Ainda que, de maneira geral, nomes próprios não sejam traduzidos, as línguas adaptam muitos nomes ao seu sistema fonético e morfológico, e o resultado é uma nova forma de escrevê-los.

A tradução possui técnicas muito importantes, a fim de que o texto possa ser entendido em sua língua de chegada.

Em uma rápida consulta a qualquer gramática, em nosso caso, consultamos a gramática básica da Real Academia Española (1), encontraremos uma seção destinada aos substantivos e, dentro desta classe de palavras, um subitem que trata dos substantivos ou nomes próprios.

Pois bem, partamos do conhecimento de que tudo (ou quase tudo) tem um nome, não precisa ser um único elemento, mas também um conjunto de coisas ou seres.

Entretanto, alguns nomes referem-se a uma coisa ou indivíduo particular, e unicamente a ele.

A partir desse momento, regras e valores especiais devem ser levados em conta ao lidar com esse tipo de palavra, principalmente na hora de traduzir.

Aqui, falaremos principalmente de problemáticas e saídas para traduções e versões de e ao espanhol e português. Mesmo assim, vale lembrar que grande parte dessa discussão pode ser aplicada a qualquer língua.

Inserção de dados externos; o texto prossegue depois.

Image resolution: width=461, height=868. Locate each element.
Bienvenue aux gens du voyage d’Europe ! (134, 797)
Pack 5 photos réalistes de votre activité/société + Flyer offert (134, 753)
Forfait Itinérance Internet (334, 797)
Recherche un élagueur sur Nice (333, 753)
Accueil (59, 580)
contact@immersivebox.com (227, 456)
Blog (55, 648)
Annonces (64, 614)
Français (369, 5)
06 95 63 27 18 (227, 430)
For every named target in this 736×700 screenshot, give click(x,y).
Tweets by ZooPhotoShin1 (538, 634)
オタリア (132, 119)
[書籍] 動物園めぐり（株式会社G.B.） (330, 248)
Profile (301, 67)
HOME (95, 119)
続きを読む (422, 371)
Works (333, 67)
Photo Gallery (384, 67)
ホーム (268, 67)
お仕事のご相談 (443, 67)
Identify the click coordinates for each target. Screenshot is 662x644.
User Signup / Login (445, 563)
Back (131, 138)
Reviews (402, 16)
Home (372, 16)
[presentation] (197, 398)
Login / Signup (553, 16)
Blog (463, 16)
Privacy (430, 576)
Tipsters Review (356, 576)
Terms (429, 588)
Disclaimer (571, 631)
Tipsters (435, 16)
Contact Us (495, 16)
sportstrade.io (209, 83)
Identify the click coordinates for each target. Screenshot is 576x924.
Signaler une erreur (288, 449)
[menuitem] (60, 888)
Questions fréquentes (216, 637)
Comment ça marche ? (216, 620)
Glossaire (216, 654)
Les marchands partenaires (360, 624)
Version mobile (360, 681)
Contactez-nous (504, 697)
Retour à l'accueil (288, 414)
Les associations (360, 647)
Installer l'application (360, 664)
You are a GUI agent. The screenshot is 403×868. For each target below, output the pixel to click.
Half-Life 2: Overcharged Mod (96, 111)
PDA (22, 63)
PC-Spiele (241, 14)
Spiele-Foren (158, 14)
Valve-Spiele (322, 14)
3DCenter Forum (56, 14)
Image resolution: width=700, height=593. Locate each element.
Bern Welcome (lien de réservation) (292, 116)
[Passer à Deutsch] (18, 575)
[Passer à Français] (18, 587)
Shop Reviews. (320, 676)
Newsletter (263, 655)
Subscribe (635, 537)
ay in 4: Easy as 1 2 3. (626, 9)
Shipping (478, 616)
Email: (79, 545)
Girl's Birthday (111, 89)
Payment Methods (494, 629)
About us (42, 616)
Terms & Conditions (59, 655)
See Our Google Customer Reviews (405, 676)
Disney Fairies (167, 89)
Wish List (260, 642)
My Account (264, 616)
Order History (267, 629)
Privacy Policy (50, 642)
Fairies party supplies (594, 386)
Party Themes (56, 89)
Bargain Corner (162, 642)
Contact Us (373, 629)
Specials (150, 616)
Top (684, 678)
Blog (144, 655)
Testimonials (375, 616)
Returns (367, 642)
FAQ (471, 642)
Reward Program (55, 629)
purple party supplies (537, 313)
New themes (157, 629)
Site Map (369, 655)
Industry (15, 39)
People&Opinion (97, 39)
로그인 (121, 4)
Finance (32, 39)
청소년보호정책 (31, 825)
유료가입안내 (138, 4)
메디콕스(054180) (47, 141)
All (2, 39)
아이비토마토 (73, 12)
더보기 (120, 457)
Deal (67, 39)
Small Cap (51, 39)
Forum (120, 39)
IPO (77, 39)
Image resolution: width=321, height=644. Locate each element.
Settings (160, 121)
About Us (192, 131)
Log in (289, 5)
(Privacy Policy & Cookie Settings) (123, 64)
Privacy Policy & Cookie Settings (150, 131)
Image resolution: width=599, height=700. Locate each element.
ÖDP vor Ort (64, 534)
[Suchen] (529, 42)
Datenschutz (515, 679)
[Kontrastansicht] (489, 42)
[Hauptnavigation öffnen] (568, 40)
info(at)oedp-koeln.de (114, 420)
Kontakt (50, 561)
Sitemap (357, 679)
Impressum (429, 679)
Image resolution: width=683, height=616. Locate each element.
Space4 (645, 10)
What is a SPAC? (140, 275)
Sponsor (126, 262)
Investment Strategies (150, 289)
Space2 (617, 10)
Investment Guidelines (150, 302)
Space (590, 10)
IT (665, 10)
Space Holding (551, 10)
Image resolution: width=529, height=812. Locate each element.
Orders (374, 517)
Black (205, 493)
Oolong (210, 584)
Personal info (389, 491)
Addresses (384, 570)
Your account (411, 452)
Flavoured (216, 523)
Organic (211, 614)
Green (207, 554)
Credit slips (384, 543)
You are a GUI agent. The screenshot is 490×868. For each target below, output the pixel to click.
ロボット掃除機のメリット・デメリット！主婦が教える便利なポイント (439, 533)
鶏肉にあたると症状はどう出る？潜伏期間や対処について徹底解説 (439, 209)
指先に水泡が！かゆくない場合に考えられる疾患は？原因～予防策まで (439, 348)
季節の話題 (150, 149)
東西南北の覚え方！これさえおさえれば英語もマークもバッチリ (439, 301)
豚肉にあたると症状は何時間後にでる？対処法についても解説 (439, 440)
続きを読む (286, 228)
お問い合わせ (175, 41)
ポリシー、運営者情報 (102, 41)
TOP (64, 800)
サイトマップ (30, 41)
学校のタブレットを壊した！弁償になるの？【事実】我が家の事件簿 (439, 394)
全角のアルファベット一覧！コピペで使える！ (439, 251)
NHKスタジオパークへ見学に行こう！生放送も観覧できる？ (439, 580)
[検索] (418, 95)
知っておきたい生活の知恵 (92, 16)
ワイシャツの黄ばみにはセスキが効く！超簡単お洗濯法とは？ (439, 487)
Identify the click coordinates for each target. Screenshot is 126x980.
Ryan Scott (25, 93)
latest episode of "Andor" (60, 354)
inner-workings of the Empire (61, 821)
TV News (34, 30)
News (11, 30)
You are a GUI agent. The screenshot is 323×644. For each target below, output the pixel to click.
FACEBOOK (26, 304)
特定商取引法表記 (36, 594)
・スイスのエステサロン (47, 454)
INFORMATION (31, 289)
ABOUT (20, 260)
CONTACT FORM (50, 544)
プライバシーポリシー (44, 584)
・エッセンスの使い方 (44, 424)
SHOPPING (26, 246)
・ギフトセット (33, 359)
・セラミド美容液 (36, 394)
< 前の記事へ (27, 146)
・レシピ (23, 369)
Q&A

Expressões idiomáticas e a tradução para o espanhol

Como traduzir as unidades de medida para o espanhol

Um pouco de teoria…

O que é um substantivo próprio?

  • Como dissemos anteriormente, trata-se de nomear uma coisa ou um indivíduo particular. Isso significa que o nome próprio tem função denominativa.

Exemplo: Esta niña se llama Maria.

  • Além disso, os nomes próprios não têm significado. Isso quer dizer que não se pode atribuir características de conteúdo a partir de nomes como Carlos, Cuba, Lima, etc.
  • Os nomes próprios não estabelecem relações léxicas como hiperonímia, sinonímia, antonímia, entre outras. No caso de antonímia e sinonímia, por exemplo, qual é o contrário de Pedro? Que palavra pode ser um equivalente de Otávio?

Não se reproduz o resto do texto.